Folha de S.Paulo

#OscarsSoBl­ack

Após polêmica racial do #OscarsSoWh­ite, maior premiação de Hollywood consagra ‘Moonlight’, o oposto técnico e temático do musical escapista ‘La La Land’, favorito que foi anunciado como o vencedor em gafe sem precedente­s

- GUILHERME GENESTRETI

Uma gafe sem precedente­s no Oscar fez do Dolby Theatre palco de uma imagem carregada de simbolismo: a equipe do musical “La La Land”, composta majoritari­amente por brancos, cedendo espaço para a de “Moonlight”, longa dirigido e protagoniz­ado apenas por negros e o verdadeiro vencedor do prêmio de melhor filme.

A trapalhada no anúncio ofuscou a tentativa da Academia de se emendar após queixas de racismo, mas não esvaziou o conteúdo político: ao premiar “Moonlight”, Hollywood também abraçou um drama de temática gay e mandou um recado claro a Trump, lembrado pelo apresentad­or Jimmy Kimmel e em discursos.

O duelo entre as duas produções escancara uma rivalidade entre opostos. A começar, tecnicamen­te: “La La Land”, de Damien Chazelle, custou US$ 30 milhões (cerca de R$ 93 milhões), ante o modesto US$ 1,5 milhão (R$ 4,6 milhões) de “Moonlight”, de Barry Jenkins —mais barato até do que produções brasileira­s como “Pequeno Segredo”, de R$ 10 milhões.

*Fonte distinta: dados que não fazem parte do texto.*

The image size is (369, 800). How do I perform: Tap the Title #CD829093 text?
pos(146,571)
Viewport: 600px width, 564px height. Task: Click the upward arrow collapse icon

E não só tecnicamen­te. “La La Land” é escapismo puro. É uma história de amor que levantou queixas de racismo por ter protagonis­tas brancos (Ryan Gosling e Emma Stone) num universo indissociá­vel da cultura negra, o do jazz. Mais ironia: na trama, é o branco Sebastian (Gosling) quem luta por manter a pureza do estilo musical diante das investidas moderninha­s do parceiro negro Keith (interpreta­do por John Legend).

Contra a beleza asséptica de “La La Land”, “Moonlight” traz a dureza das ruas de Miami na pele de um jovem negro, gay e pobre que tateia em busca de identidade enquanto lida com a mãe drogada, o amigo por quem nutre paixão e o traficante que lhe serve de enviesada referência paterna (Mahershala Ali, vencedor do prêmio de ator coadjuvant­e).

Ali ajudou a coroar essa noite pró-negros. Além dele, também levaram prêmios: Viola Davis,por “Um Limite Entre Nós”; Ezra Edelman, pelo documentár­io “O.J.: Made in America”; e Tarell Alvin McCraney e Barry Jenkins, pelo roteiro de “Moonlight”.

O filme de Jenkins não foi o primeiro dirigido por um negro a ganhar o Oscar principal. Em 2014, Steve McQueen rompeu a barreira com “12 Anos de Escravidão”, mas seu longa tange o racismo pelo viés desgastado —e até fetichista— do negro escravo, subjugado pelo branco. “Moonlight” vai além: as chagas do racismo exalam ainda que nenhum branco esteja em cena.

“Moonlight” também representa a primeira vitória de um drama gay na principal categoria do Oscar, reparando o que muitos encararam como injustiça, em 2006, quando “Brokeback Mountain” perdeu a estatueta para “Crash”.

Para Hollywood, que vê sua receita doméstica encolher com o fortalecim­ento dos serviços sob demanda, abrir-se para o multicultu­ralismo é questão de sobrevivên­cia.

Ao negar o principal Oscar da noite ao musical de Damien Chazelle, a Academia leva a cidade dos sonhos a despertar para o fato de que 2017, primeiro ano do governo Trump, está mais para a aspereza de “Moonlight” do que para o colorido onírico de “La La Land”.

Ao site “Breitbart News”, o presidente afirmou que a cerimônia se preocupou tanto em ser política que cometeu a gafe do final. “Triste”, disse.